Crypto assets remain highly volatile and inherently risky given their decentralised and disintermediated value proposition (i.e. crypto assets offer a direct, peer-to-peer transactional capability that does not require a financial intermediary, such as a bank). Their decentralised nature leads to the challenge of decentralised responsibility in the event of something going wrong: because there is no central intermediary, issuer or ledger keeper, consumers essentially have no recourse to any authority or entity to address or resolve user errors (e.g. using the wrong crypto asset address, or sending Bitcoin to an Ethereum address).
As crypto asset-related activities are likely to increase, inaction by the South African financial regulators may potentially accelerate the creation of unregulated parallel systems. This could continue to prevent authorities from having ‘line of sight’ of crypto asset-related activities and developments. By gradually bringing crypto assets into the South African regulatory purview, the most pertinent and immediate risks that have been identified around AML/CFT, cross-border financial flows and consumer protection will be addressed. The position paper makes 25 recommendations on how to bring crypto assets into the South African regulatory remit in a phased and structured approach across three main areas namely:
Anti-money laundering and combating the financing of terrorism (AML/CFT)
The Financial Action Task Force (FATF) has revised Recommendation 15 in respect of new technologies. This revised standard now explicitly requires jurisdictions to regulate crypto assets and crypto asset service providers (CASPs) for AML/CFT purposes.
Cross-border financial flows
From an exchange control perspective, the current Exchange Control Regulations do not explicitly cater for crypto assets, with the implication that the SARB’s Financial Surveillance Department (FinSurv) does not have explicit powers to require South African crypto asset trading platforms to report transactions involving crypto assets. Daily crypto asset trading values in South Africa exceeded R2 billion for the first time in January 2021, providing some anecdotal evidence that there may be significant value moving into crypto assets without FinSurv having oversight over such flows, or the requisite powers to direct market behaviour as appropriate for South Africa.

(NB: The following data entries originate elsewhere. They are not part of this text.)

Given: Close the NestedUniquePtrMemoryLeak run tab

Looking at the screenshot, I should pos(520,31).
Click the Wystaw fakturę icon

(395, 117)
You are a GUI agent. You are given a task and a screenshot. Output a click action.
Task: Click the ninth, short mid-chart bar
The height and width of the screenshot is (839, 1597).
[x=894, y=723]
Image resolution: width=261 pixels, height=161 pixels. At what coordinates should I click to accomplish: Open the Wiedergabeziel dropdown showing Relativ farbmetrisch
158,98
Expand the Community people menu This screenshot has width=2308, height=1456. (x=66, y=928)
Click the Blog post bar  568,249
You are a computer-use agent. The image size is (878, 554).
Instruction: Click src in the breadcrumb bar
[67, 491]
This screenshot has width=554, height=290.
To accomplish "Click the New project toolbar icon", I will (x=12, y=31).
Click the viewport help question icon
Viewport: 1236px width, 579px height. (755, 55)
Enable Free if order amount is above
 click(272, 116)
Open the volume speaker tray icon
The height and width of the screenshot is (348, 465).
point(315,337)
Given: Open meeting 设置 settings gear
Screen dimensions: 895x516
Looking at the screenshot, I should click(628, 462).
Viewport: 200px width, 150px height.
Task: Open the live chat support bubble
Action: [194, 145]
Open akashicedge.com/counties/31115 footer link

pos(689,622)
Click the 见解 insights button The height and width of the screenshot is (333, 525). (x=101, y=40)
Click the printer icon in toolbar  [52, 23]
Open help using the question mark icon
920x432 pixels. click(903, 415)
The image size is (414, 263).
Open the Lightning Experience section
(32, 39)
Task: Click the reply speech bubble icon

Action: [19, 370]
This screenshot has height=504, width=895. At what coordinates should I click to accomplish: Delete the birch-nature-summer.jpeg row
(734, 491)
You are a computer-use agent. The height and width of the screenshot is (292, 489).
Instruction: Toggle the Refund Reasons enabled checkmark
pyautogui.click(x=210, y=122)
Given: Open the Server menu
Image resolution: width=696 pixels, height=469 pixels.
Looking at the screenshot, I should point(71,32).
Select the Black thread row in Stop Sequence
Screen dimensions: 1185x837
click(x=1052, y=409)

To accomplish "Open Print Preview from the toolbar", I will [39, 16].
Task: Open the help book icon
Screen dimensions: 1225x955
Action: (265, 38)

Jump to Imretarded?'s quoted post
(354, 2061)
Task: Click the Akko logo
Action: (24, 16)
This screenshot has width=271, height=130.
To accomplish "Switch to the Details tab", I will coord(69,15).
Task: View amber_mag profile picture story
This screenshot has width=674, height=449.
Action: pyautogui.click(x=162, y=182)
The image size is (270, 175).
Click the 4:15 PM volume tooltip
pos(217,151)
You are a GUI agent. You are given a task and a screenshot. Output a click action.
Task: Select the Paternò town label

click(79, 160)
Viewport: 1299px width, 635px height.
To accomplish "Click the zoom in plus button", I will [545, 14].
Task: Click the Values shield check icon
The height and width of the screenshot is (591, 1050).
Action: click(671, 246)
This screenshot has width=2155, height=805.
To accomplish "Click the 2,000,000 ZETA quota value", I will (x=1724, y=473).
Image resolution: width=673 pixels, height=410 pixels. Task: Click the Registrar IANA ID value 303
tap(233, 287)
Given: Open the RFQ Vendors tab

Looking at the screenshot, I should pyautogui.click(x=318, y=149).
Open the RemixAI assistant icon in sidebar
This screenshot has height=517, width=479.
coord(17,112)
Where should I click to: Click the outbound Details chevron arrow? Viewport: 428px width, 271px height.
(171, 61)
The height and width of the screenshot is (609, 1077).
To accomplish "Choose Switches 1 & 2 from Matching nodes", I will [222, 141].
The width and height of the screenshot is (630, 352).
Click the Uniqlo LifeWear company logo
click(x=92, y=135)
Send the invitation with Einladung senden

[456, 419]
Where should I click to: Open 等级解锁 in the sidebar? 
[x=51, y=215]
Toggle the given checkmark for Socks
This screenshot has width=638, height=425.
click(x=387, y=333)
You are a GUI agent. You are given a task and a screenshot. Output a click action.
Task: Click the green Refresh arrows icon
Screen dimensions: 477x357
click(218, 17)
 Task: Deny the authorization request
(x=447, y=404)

Application of financial sector laws
Given the increased retail interest in crypto assets, growing instances of consumer abuse, fraud and market misconduct have been noted both internationally and in South Africa. Recent schemes highlighted in the media further emphasise the need for the South African authorities, predominantly through the FSCA, to take action against the growing tendency for market abuse under the guise of crypto assets.
South Africa aims to mitigate the risks posed by crypto assets around money laundering, the financing of terrorism and consumer protection, while not shutting out the potential benefits such financial innovations can bring. Thus, South African regulators aim to enable responsible innovation by regulating CASPs through an appropriate regulatory framework that proportionately balances the potential benefits against the risks that may be introduced into the financial system, while ensuring a level playing field is maintained by not unduly advantaging or disadvantaging either the incumbent role players or new fintech entrants.
To this end, the members of the IFWG agree on the following six principles that will guide the approach on regulating CASPs in South Africa:
Principle 1 - Crypto assets must be regulated appropriately.
Principle 2 - An activities-based perspective must be maintained, and the principle of ‘same activity, same risk, same regulations must continue to apply and inform the regulatory approach.
Principle 3 - Proportionate regulations that are commensurate with the risks posed must apply (i.e. a risked-based approach to crypto asset regulation must apply).
Principle 4 - A truly collaborative and joint approach to crypto asset regulation by the IFWG must be maintained.
Principle 5 - The dynamic development of the crypto market must continue to be proactively monitored, including maintaining knowledge on emerging international best practices (through standard-setting bodies, etc.).
Principle 6 - Digital literacy and digital financial literacy levels must be increased amongst consumers and potential consumers of crypto assets.
The paper represents a policy position that is based on the identification and definition of use cases at the time of drafting the position paper. The need for continuous refinements, amendments and additions is expected within the context of the evolutionary nature of the subject matter and the broader ecosystem. Once finalised and published, the paper will serve as a mandate to the individual financial sector regulators and other relevant regulators to implement the recommendations.